→ WHAT THE TASK ASKS
Every line below between the line holding "Task: Click the top-right" and the line holding "Switch to the Trading Data tab", inclusive, should be repeated exactly, and all other lines omitted.

→ INPUT MATERIAL
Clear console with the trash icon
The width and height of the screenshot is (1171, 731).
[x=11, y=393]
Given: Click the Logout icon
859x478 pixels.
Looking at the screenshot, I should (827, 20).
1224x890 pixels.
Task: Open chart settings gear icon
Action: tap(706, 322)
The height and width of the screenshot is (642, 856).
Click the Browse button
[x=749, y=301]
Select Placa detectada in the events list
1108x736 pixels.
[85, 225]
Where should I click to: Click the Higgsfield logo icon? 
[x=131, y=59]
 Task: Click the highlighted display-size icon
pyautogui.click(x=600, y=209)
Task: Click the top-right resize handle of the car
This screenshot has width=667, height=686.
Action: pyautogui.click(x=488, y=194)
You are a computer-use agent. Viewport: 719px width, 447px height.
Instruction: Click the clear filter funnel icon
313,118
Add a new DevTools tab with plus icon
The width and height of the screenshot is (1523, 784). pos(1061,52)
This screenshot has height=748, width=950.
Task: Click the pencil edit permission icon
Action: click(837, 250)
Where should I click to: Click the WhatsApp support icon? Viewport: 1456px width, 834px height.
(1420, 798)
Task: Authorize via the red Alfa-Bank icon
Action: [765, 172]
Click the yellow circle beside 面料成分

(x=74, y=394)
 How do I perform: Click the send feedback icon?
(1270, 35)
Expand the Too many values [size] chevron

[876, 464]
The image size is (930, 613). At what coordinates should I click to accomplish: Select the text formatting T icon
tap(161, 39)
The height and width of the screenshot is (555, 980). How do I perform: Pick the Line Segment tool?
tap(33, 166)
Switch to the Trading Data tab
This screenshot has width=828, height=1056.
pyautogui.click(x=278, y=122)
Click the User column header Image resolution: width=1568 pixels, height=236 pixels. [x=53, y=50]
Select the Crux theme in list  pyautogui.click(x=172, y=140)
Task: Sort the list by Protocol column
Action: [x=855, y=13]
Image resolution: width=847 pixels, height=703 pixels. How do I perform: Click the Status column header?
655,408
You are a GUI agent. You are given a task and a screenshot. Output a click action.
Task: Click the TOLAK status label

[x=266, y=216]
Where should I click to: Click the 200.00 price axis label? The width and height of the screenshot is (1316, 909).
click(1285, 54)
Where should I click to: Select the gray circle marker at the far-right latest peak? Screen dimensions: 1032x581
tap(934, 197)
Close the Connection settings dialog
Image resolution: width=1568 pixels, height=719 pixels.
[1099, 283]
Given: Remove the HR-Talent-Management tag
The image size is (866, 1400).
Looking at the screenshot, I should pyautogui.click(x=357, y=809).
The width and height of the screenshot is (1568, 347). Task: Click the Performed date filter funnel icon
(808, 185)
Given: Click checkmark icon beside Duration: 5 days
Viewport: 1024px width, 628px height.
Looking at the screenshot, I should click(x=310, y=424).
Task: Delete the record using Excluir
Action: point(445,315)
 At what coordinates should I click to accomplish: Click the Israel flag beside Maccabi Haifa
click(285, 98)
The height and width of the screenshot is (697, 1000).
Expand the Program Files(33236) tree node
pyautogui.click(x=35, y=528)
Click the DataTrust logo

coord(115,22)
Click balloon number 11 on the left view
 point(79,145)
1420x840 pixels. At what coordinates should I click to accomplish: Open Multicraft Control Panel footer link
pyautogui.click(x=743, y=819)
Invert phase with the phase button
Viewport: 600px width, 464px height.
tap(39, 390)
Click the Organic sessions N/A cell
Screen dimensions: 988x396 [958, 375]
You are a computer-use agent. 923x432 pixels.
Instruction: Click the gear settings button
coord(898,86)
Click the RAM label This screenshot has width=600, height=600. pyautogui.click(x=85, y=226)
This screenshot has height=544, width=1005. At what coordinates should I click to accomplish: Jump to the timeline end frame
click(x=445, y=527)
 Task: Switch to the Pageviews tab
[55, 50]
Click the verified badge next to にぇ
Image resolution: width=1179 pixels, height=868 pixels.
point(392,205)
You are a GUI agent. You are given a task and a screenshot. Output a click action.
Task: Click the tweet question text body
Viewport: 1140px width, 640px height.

→ YOUR SOLUTION
Task: Click the top-right resize handle of the car
This screenshot has width=667, height=686.
Action: pyautogui.click(x=488, y=194)
You are a computer-use agent. Viewport: 719px width, 447px height.
Instruction: Click the clear filter funnel icon
313,118
Add a new DevTools tab with plus icon
The width and height of the screenshot is (1523, 784). pos(1061,52)
This screenshot has height=748, width=950.
Task: Click the pencil edit permission icon
Action: click(837, 250)
Where should I click to: Click the WhatsApp support icon? Viewport: 1456px width, 834px height.
(1420, 798)
Task: Authorize via the red Alfa-Bank icon
Action: [765, 172]
Click the yellow circle beside 面料成分

(x=74, y=394)
 How do I perform: Click the send feedback icon?
(1270, 35)
Expand the Too many values [size] chevron

[876, 464]
The image size is (930, 613). At what coordinates should I click to accomplish: Select the text formatting T icon
tap(161, 39)
The height and width of the screenshot is (555, 980). How do I perform: Pick the Line Segment tool?
tap(33, 166)
Switch to the Trading Data tab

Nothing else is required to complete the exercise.